Hauling water to the homes used to take families up to six hours a day, leaving children little time to go to school, and costing the families much of their hard-earned income for medical treatment to combat the illnesses caused by contaminated water.

In early October, Kasuda, accompanied by two other Rotarians and three engineers, traveled to El Salvador to see how the project was progressing. The group stayed for five days, sleeping in a cinder-block room without windows, on army cots surrounded by mosquito netting, and using latrine facilities.

“It was very primitive,” said Kasuda, 67, a retired healthcare administrator. “Quite different from home,” which for Kasuda is the Charlestown Retirement Community in Catonsville.
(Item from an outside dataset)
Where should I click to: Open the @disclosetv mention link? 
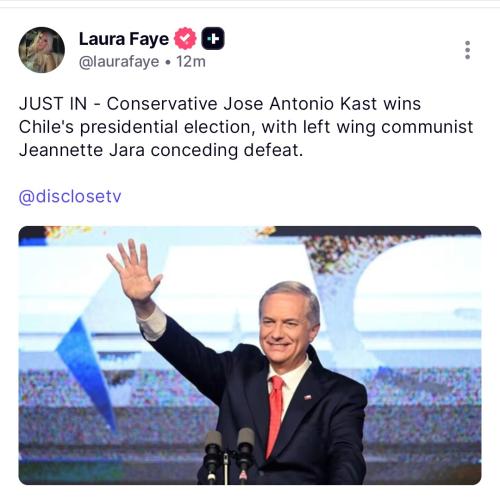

In addition to making sure that the pumping station — constructed primarily by El Salvadoran residents themselves —was working properly, Kasuda and her fellow volunteers visited local villagers and met with newly elected officials of the water authority.

They also brought gifts to village students, including bracelets that read “Protect our water,” to encourage the youngsters to safeguard their environment.

Connecting with residents

“Part of the purpose of the project is not just to provide safe water, but to get to know the residents,” said Kasuda. She explained that the goal of Rotarians is peace around the world through understanding the cultures of others. “We’re all friends, just in different parts of the world,” Kasuda said.

This is not the first overseas trip Kasuda has taken on behalf of the Rotary Club. Three years ago she traveled to India to help institute a women’s healthcare initiative.

Though the water system is up and running, Kasuda and the 31 other Glen Burnie Rotarians plan to stay connected to the village, working with the Rotary Club of El Salvador to begin healthcare outreach efforts.

The Glen Burnie Rotary Club is one of 67 Rotary organizations in Central Maryland. Rotary International was founded in 1905, and there are currently close to 34,000 clubs and more than 1 million members worldwide. Their mottos are “Service above self,” and “They profit most who serve best.”